Practically speaking it would be difficult to determine whether migrants were indeed suffering from Ebola. A more realistic situation would be that, having deployed its fast rescue boat, a ship may discover that a number or all the migrants onboard were suffering some or all of the Ebola symptoms. In such a scenario the master has a number of options open to him / her, taking into account the need to safe guard his / her crew members from possible exposure, and his / her obligation under SOLAS.
These options include but are not limited to:
- Allowing the migrants to board the vessel by pilot ladder (for example) and keeping them segregated from the crew, by providing accommodation on the main deck or in the forecastle for example. This, of course, is dependent on the design of the ship and the availability of deck space etc.
- Taking their vessel in tow and / or providing a lee for the vessel, depending on its seaworthiness
- Deploying life rafts for migrant use
- Deploying life boats for migrant use, which could be taken in-tow
- In all of the above circumstances supplies of food, water, medicine etc could also be provided without undue risk of exposure using lines to lower them to the boat
- In all of the above circumstances a local MRCC or local authorities should be contacted using the “Mayday Relay” procedure. The rescuing vessel would almost certainly be required to remain on the scene until the incident was complete.

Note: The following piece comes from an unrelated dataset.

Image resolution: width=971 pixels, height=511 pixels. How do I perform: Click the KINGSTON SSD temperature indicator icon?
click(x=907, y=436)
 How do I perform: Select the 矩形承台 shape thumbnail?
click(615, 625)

- The master should ensure that crew involved in a SAR operation where a risk of Ebola is present wear the best PPE available, preferably full protective suite, gloves and face mask, although it may be the case that the vessel is not equipped with such material.

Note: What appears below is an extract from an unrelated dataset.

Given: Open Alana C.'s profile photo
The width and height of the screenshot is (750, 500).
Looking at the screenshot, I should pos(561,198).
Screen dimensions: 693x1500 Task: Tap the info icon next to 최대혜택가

The master should use his / her discretion when formulating a course of action, which will largely be shaped by such factors as: local weather conditions, vessel type and the real risk that the ship's crew may be exposed to Ebola, which may only become apparent once a fast rescue boat has been deployed. If this is perceived to be a real risk, then deploying steps 2-6 above is still possible. In particular, step 6 will hopefully result in the shore-based local authorities (who have received specialist training) arriving quickly on the scene and, in the meantime, the master can provide a lee whilst help is awaited. The master should also take into account the willingness of the crew to expose themselves to the risk of Ebola. Where possible, crew members should be asked to volunteer for such a role, this is an important consideration when one takes into account that such risks are beyond those they normally encounter and that they lack meaningful training for such a role.
Concerns over security
Another concern recently raised was that of terrorism, specifically that a migrant vessel may be used as a vehicle for terrorists to gain access to a merchant vessel. Whilst a legitimate concern, it should be noted that, like Ebola, a ship's master would still be required to render assistance to distressed migrants unless some form of specific threat was detected by the crew, such as the presence of firearms on the boat.
The ending of the Italian Navies SAR mission ‘Mare Nostrum’ and its replacement by the less capable Frontex mission known as ‘Triton’ may result in more migrant boats seeking assistance from merchant vessels, this is especially true in the waters adjacent to the territorial waters of Libya. Masters should remain focused on their obligations under SOLAS until such time as measures are enacted to ease the burden placed upon them.